_PASSAGE TO READ_.
Stile Antico is a British vocal ensemble, specialising in polyphonic early music composed prior to the eighteenth century. Like groups such as the Tallis Scholars or The Sixteen, it has roots in the choral tradition of the Oxford and Cambridge colleges, but, unusually for groups tackling complex polyphony, Stile Antico has no conductor. The singers rehearse and perform as chamber musicians, an approach which has been praised by critics.

Established in 2001, they won the Audience Prize at the 2005 Early Music Network Young Artists' Competition, and have since been described as "one of the brightest new stars in the firmament of Renaissance vocal ensembles".

They have recorded fifteen discs for the Harmonia Mundi label and in 2020 announced a new partnership with Decca Classics for a "trilogy of new albums". Their debut recording, Music for Compline, achieved great commercial success after it was featured on NPR's All Things Considered, reaching #2 in the Billboard Classical chart; NPR's Tom Manoff described the group as "one of the finest choral ensembles of our day". The disc also received industry awards including the 2007 Diapason d'or de l'année and was nominated for the 50th Grammy Awards. Their release Song of Songs, was the winner of the 2009 Gramophone Award for Early music, and spent three weeks at #1 on the Billboard Classical chart. It was also nominated for the 52nd Grammy Awards. Their disc The Golden Renaissance: Josquin des Prez, won the inaugural Gramophone Award for Spatial Audio in 2021.

[Stored data]
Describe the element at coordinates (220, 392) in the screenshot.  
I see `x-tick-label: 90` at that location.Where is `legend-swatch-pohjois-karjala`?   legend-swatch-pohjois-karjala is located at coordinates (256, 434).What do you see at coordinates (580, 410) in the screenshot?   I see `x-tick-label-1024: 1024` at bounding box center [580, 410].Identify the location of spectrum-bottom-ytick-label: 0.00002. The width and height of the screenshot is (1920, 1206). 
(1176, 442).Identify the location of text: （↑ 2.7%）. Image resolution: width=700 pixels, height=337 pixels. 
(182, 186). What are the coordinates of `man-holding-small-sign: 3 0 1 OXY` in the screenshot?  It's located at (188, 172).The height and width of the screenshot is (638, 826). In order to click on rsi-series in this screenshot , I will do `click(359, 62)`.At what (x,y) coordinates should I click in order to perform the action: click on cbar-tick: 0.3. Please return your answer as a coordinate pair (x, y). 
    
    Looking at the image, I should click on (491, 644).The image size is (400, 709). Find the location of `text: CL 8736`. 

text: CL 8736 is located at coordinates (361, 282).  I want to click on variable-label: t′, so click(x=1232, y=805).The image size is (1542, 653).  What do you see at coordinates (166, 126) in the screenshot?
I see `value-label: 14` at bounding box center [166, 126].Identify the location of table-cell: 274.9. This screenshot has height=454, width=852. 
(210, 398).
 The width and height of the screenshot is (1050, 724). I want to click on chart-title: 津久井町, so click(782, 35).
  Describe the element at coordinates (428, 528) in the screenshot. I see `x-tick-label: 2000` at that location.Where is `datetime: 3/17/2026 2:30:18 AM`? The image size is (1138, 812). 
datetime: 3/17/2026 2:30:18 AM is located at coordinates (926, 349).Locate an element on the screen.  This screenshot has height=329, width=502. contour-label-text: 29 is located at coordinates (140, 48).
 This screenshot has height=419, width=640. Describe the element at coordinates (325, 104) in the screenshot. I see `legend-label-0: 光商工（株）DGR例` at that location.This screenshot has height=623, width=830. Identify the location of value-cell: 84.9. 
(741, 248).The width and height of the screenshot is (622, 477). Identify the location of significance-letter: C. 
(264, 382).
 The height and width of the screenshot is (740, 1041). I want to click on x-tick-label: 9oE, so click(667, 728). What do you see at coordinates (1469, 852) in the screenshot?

_APPLY WHAT YOU READ_.
(a) In the passage about Stile Antico, why is the group's lack of a conductor singled out as unusual, and how do the singers work instead?
(b) Continue the passage about Stile Antico from its last sentence.

_TASK-BY-TASK RESULTS_.
(a) The passage calls it unusual for groups that tackle complex polyphony, which is the music Stile Antico specializes in. Instead, the singers rehearse and perform as chamber musicians.

(b)
The group has collaborated extensively with Fretwork, Folger Consort, Marino Formenti, B’Rock, Rihab Azar, and Sting, with whom they toured Europe, Australia, and the Far East with his Songs from the Labyrinth project (based on the work of John Dowland) and appeared as guests on his 2009 album If on a Winter's Night....

In 2013, they were involved in the celebrations for the centenary of the Carnegie UK Trust, commemorating the Trust's support for OUP's multi-volume publication of Tudor church music in the 1920s. They released a disc The Phoenix Rising centred on Byrd's Mass for Five Voices.

In 2018, the group performed at the GRAMMY awards ceremony, having been nominated in the Best Small Ensemble Performance category.

== Members ==
Stile Antico is made up of 12 members. Its current members are:

- Helen Ashby (Soprano)
- Kate Ashby (Soprano)
- Rebecca Hickey (Soprano)
- Emma Ashby (Alto)
- Cara Curran (Alto)
- Rosie Parker (Alto)
- Andrew Griffiths (Tenor)
- Jonathan Hanley (Tenor)
- Benedict Hymas (Tenor)
- James Arthur (Bass)
- Nathan Harrison (Bass)
- Gareth Thomas (Bass)

== Discography ==

- Music for Compline (2007). Awards: 2007 Diapason d'or de l'année, CHOC du Monde de la Musique, Preis der deutschen Schallplattenkritik (May 2007), Classics Today 10/10)
- Heavenly Harmonies (2008). Awards: Diapason d'or (April 2008), Preis der deutschen Schallplattenkritik (May 2008), Classics Today 10/10)
- Song of Songs (2009). Awards: Gramophone Award for Early Music (2009), Choc de Classica (May 2009), Classics Today 10/10)
- Media Vita (2010). Awards: Preis der deutschen Schallplattenkritik (May 2010), Classics Today 10/10)
- Puer natus est (2010). Awards: Diapason d'or (October 2010), Edison Klassiek (2011), Preis der deutschen Schallplattenkritik (2011), International Record Review 'Outstanding' (October 2010), Choc de Classica (November 2010), Classics Today 10/10)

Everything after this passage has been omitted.